Records to process -
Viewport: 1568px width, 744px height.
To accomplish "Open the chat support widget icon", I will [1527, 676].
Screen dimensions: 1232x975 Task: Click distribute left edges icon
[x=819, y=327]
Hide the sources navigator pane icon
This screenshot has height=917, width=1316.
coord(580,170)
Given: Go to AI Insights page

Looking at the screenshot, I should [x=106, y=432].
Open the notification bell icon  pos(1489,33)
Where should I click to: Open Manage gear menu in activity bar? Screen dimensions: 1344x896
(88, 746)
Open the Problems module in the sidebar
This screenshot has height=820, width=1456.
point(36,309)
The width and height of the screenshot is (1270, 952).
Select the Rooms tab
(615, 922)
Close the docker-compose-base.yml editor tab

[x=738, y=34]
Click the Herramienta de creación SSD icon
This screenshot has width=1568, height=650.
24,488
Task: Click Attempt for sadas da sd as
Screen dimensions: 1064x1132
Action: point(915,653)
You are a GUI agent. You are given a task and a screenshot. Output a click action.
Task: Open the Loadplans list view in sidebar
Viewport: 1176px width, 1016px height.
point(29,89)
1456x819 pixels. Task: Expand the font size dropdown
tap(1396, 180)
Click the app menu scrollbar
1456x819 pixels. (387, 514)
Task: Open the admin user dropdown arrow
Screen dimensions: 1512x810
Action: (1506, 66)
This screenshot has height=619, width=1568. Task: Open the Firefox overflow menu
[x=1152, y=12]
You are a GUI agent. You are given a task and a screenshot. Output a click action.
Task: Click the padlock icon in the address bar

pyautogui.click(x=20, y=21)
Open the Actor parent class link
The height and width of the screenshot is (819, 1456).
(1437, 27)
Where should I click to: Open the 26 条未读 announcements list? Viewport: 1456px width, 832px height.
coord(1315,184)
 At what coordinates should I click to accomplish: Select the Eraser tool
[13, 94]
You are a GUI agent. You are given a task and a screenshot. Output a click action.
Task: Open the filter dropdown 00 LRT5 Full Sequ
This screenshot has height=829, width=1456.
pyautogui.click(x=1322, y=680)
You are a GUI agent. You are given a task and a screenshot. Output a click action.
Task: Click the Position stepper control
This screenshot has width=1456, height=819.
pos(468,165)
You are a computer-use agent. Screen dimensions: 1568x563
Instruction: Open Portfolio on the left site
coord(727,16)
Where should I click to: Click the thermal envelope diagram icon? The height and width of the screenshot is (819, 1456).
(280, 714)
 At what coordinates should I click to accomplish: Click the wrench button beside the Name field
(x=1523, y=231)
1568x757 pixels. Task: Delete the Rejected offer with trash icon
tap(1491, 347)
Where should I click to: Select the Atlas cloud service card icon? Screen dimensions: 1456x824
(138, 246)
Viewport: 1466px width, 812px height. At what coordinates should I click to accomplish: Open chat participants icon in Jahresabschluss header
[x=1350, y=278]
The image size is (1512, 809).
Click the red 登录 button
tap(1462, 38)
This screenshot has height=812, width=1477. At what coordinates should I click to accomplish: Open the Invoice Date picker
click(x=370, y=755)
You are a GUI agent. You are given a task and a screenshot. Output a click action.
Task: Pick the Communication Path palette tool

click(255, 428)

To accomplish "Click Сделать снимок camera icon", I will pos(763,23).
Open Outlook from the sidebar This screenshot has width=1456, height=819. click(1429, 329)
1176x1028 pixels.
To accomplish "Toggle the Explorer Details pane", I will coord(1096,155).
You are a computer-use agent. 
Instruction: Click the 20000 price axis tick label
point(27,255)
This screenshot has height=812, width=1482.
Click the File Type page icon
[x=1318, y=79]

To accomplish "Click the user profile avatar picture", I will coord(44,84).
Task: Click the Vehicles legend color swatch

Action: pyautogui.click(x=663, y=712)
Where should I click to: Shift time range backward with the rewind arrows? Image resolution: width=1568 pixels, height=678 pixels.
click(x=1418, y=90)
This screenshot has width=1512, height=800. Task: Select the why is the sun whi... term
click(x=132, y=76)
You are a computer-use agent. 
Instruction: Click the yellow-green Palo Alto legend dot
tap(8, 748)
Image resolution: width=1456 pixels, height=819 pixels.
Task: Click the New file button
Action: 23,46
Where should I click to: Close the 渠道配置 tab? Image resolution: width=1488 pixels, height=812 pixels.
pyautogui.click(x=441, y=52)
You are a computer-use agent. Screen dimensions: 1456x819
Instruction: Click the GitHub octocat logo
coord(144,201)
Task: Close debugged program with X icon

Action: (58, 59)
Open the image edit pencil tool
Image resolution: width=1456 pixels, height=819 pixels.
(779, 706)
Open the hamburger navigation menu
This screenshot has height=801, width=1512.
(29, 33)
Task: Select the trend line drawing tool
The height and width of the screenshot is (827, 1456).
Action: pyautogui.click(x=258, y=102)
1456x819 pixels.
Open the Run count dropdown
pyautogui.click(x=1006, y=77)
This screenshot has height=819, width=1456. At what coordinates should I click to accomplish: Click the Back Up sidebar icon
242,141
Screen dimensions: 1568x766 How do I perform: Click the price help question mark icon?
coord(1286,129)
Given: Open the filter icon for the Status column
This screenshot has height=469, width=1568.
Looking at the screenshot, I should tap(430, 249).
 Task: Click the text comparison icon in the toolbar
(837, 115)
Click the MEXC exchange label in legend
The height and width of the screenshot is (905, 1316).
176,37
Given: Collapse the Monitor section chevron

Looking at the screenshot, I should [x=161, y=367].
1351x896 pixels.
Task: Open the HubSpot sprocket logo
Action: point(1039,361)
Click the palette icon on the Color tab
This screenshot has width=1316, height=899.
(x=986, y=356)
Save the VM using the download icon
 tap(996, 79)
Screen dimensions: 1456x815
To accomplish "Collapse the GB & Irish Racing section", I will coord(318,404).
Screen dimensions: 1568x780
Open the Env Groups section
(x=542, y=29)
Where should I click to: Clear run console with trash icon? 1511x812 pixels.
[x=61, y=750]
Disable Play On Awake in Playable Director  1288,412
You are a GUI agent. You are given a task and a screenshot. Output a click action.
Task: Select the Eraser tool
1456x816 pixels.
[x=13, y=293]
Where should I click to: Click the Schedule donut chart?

Exercise objective - The records above must be written out again exactly.

The completed task -
Viewport: 1568px width, 744px height.
To accomplish "Open the chat support widget icon", I will [1527, 676].
Screen dimensions: 1232x975 Task: Click distribute left edges icon
[x=819, y=327]
Hide the sources navigator pane icon
This screenshot has height=917, width=1316.
coord(580,170)
Given: Go to AI Insights page

Looking at the screenshot, I should [x=106, y=432].
Open the notification bell icon  pos(1489,33)
Where should I click to: Open Manage gear menu in activity bar? Screen dimensions: 1344x896
(88, 746)
Open the Problems module in the sidebar
This screenshot has height=820, width=1456.
point(36,309)
The width and height of the screenshot is (1270, 952).
Select the Rooms tab
(615, 922)
Close the docker-compose-base.yml editor tab

[x=738, y=34]
Click the Herramienta de creación SSD icon
This screenshot has width=1568, height=650.
24,488
Task: Click Attempt for sadas da sd as
Screen dimensions: 1064x1132
Action: point(915,653)
You are a GUI agent. You are given a task and a screenshot. Output a click action.
Task: Open the Loadplans list view in sidebar
Viewport: 1176px width, 1016px height.
point(29,89)
1456x819 pixels. Task: Expand the font size dropdown
tap(1396, 180)
Click the app menu scrollbar
1456x819 pixels. (387, 514)
Task: Open the admin user dropdown arrow
Screen dimensions: 1512x810
Action: (1506, 66)
This screenshot has height=619, width=1568. Task: Open the Firefox overflow menu
[x=1152, y=12]
You are a GUI agent. You are given a task and a screenshot. Output a click action.
Task: Click the padlock icon in the address bar

pyautogui.click(x=20, y=21)
Open the Actor parent class link
The height and width of the screenshot is (819, 1456).
(1437, 27)
Where should I click to: Open the 26 条未读 announcements list? Viewport: 1456px width, 832px height.
coord(1315,184)
 At what coordinates should I click to accomplish: Select the Eraser tool
[13, 94]
You are a GUI agent. You are given a task and a screenshot. Output a click action.
Task: Open the filter dropdown 00 LRT5 Full Sequ
This screenshot has height=829, width=1456.
pyautogui.click(x=1322, y=680)
You are a GUI agent. You are given a task and a screenshot. Output a click action.
Task: Click the Position stepper control
This screenshot has width=1456, height=819.
pos(468,165)
You are a computer-use agent. Screen dimensions: 1568x563
Instruction: Open Portfolio on the left site
coord(727,16)
Where should I click to: Click the thermal envelope diagram icon? The height and width of the screenshot is (819, 1456).
(280, 714)
 At what coordinates should I click to accomplish: Click the wrench button beside the Name field
(x=1523, y=231)
1568x757 pixels. Task: Delete the Rejected offer with trash icon
tap(1491, 347)
Where should I click to: Select the Atlas cloud service card icon? Screen dimensions: 1456x824
(138, 246)
Viewport: 1466px width, 812px height. At what coordinates should I click to accomplish: Open chat participants icon in Jahresabschluss header
[x=1350, y=278]
The image size is (1512, 809).
Click the red 登录 button
tap(1462, 38)
This screenshot has height=812, width=1477. At what coordinates should I click to accomplish: Open the Invoice Date picker
click(x=370, y=755)
You are a GUI agent. You are given a task and a screenshot. Output a click action.
Task: Pick the Communication Path palette tool

click(255, 428)

To accomplish "Click Сделать снимок camera icon", I will pos(763,23).
Open Outlook from the sidebar This screenshot has width=1456, height=819. click(1429, 329)
1176x1028 pixels.
To accomplish "Toggle the Explorer Details pane", I will coord(1096,155).
You are a computer-use agent. 
Instruction: Click the 20000 price axis tick label
point(27,255)
This screenshot has height=812, width=1482.
Click the File Type page icon
[x=1318, y=79]

To accomplish "Click the user profile avatar picture", I will coord(44,84).
Task: Click the Vehicles legend color swatch

Action: pyautogui.click(x=663, y=712)
Where should I click to: Shift time range backward with the rewind arrows? Image resolution: width=1568 pixels, height=678 pixels.
click(x=1418, y=90)
This screenshot has width=1512, height=800. Task: Select the why is the sun whi... term
click(x=132, y=76)
You are a computer-use agent. 
Instruction: Click the yellow-green Palo Alto legend dot
tap(8, 748)
Image resolution: width=1456 pixels, height=819 pixels.
Task: Click the New file button
Action: 23,46
Where should I click to: Close the 渠道配置 tab? Image resolution: width=1488 pixels, height=812 pixels.
pyautogui.click(x=441, y=52)
You are a computer-use agent. Screen dimensions: 1456x819
Instruction: Click the GitHub octocat logo
coord(144,201)
Task: Close debugged program with X icon

Action: (58, 59)
Open the image edit pencil tool
Image resolution: width=1456 pixels, height=819 pixels.
(779, 706)
Open the hamburger navigation menu
This screenshot has height=801, width=1512.
(29, 33)
Task: Select the trend line drawing tool
The height and width of the screenshot is (827, 1456).
Action: pyautogui.click(x=258, y=102)
1456x819 pixels.
Open the Run count dropdown
pyautogui.click(x=1006, y=77)
This screenshot has height=819, width=1456. At what coordinates should I click to accomplish: Click the Back Up sidebar icon
242,141
Screen dimensions: 1568x766 How do I perform: Click the price help question mark icon?
coord(1286,129)
Given: Open the filter icon for the Status column
This screenshot has height=469, width=1568.
Looking at the screenshot, I should tap(430, 249).
 Task: Click the text comparison icon in the toolbar
(837, 115)
Click the MEXC exchange label in legend
The height and width of the screenshot is (905, 1316).
176,37
Given: Collapse the Monitor section chevron

Looking at the screenshot, I should [x=161, y=367].
1351x896 pixels.
Task: Open the HubSpot sprocket logo
Action: point(1039,361)
Click the palette icon on the Color tab
This screenshot has width=1316, height=899.
(x=986, y=356)
Save the VM using the download icon
 tap(996, 79)
Screen dimensions: 1456x815
To accomplish "Collapse the GB & Irish Racing section", I will coord(318,404).
Screen dimensions: 1568x780
Open the Env Groups section
(x=542, y=29)
Where should I click to: Clear run console with trash icon? 1511x812 pixels.
[x=61, y=750]
Disable Play On Awake in Playable Director  1288,412
You are a GUI agent. You are given a task and a screenshot. Output a click action.
Task: Select the Eraser tool
1456x816 pixels.
[x=13, y=293]
Where should I click to: Click the Schedule donut chart?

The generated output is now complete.